Almost one in every 35 people in Carndonagh, Co Donegal had coronavirus over the last two weeks, according to the latest official figures.
The most northerly local electoral area in Ireland has the highest rate of Covid-19 on the island with an incidence rate of 2,800 infections per 100,000 people. This has increased sharply from last week when the area had a rate of 1,975.
Other electoral areas in Co Donegal with high incidence include Buncrana (1,476 cases per 100,000) and Donegal town (955).
The next worst affected region is Belfast, with three postcode areas in the city reporting infection rates of more than 2,000 cases per 100,000.
The BT13 and BT12 postcodes, which cover much of west Belfast, have the highest incidence rates (2,736 and 2,279 respectively), while infections are also climbing in the Ardoyne area of north Belfast (1,663) and in the BT5 postcode in the east (1,220).
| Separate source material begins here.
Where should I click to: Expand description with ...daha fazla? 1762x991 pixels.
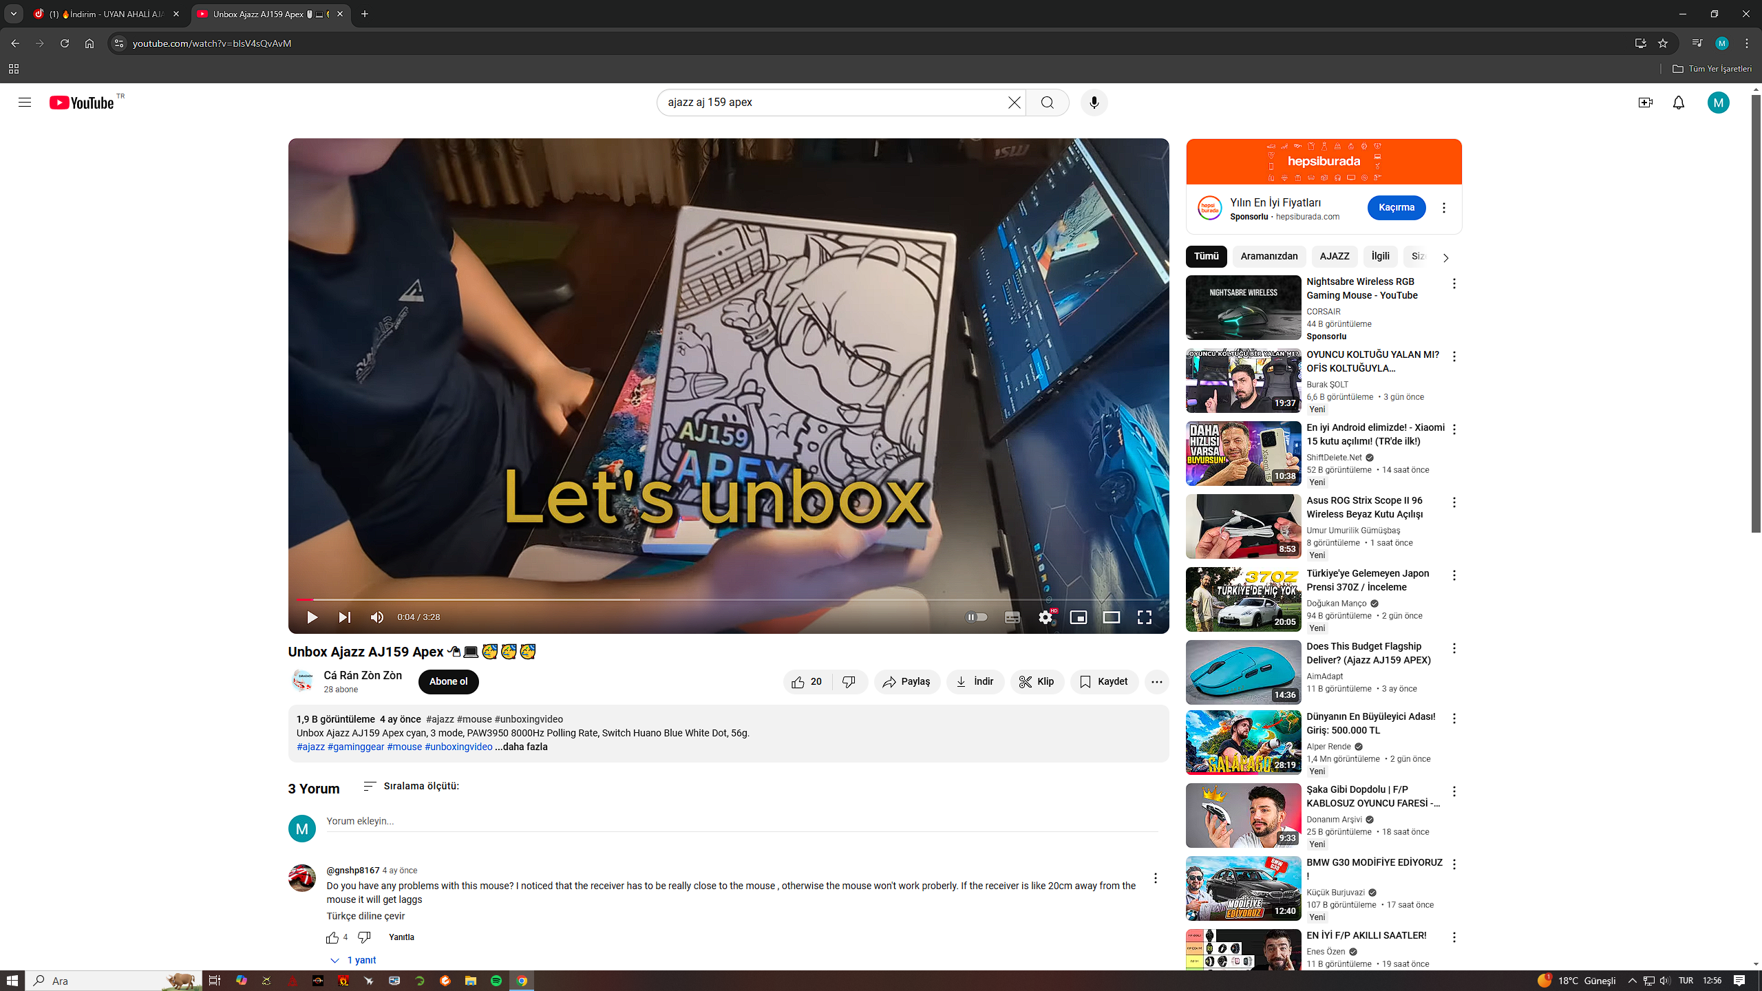pos(521,747)
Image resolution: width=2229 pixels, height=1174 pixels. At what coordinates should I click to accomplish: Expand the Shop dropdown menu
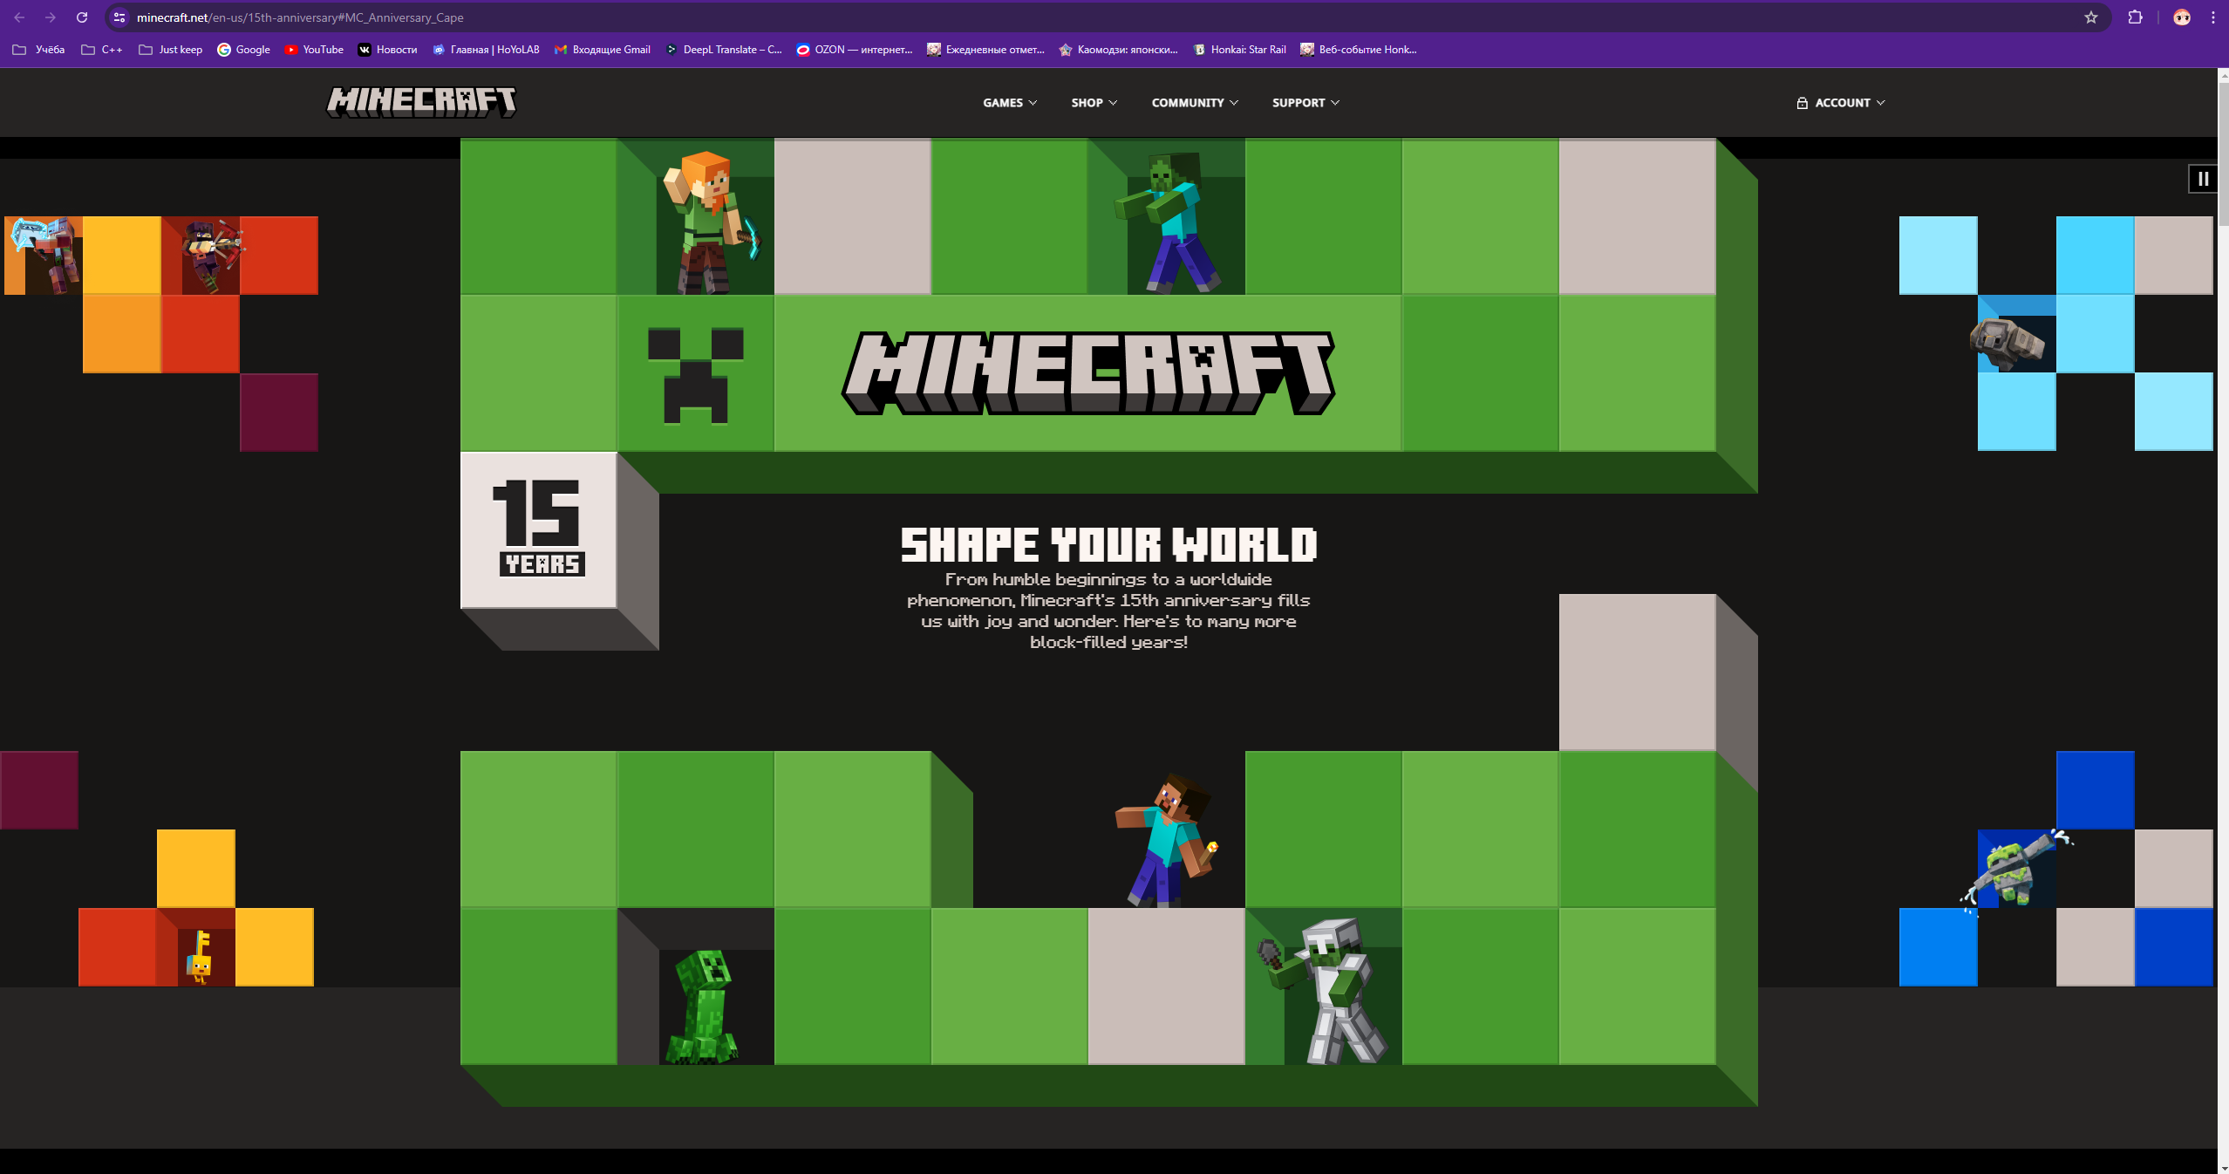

Hospitals in Belfast came under “extreme pressure” at the weekend because of an increasing number of Covid patients. The Belfast Trust, which runs hospitals in the city, called on nurses to work later on Sunday and overnight to help ease the pressure.
Other areas where coronavirus is spreading more widely include Ballycastle, Co Antrim (1,702), Newry, Co Down (1,397), Strabane, Co Tyrone (1,310), Castlederg, Co Tyrone (1,209), Derry City (1,146), Galway City Central (1,034) and Westport, Co Mayo (958).
The figures are based on the number of new cases in the Republic’s 166 local electoral areas and the North's 80 postcode areas over the most recent two-week period.
Howth-Malahide in north Dublin has the highest infection rate in the capital, with 547 cases per 100,000 people, up from 445 last week. Rush-Lusk has the lowest rate in Co Dublin at 280 per 100,000, up from 182 last week.
There are five areas with rates below 100 cases per 100,000. These include Tramore, Co Waterford (98), Carrick-on-Suir, Co Tipperary (87), Kilrush, Co Clare (71), Cahir, Co Tipperary (68) and Lismore, Co Waterford (47).
The update comes as Taoiseach Micheál Martin said that the Government will take a “steady as she goes” approach to Covid-19 restrictions in the coming weeks.
He said that while the vaccination programme was making good progress, the Delta variant meant that a cautious approach is needed.
Chief medical officer Dr Tony Holohan said the country has to continue to drive up vaccination rates “as high as possible”.
“The higher we go, the better the protection we have and the sooner we’ll be able to ease more of the economic and social restrictions that still remain in place,” he said.
Meanwhile, the North’s chief scientific adviser has warned that the region could be facing a more severe wave of Covid-19 than other parts of the UK due to its flagging vaccination rate.
Speaking on Thursday, Professor Ian Young said there is concern that people in the region appear less willing to get a jab than those in Britain.
He also said that increasing case numbers in the North may have “plateaued” in recent days, while the numbers in hospital, including in intensive care, are currently a third of those witnessed in previous waves.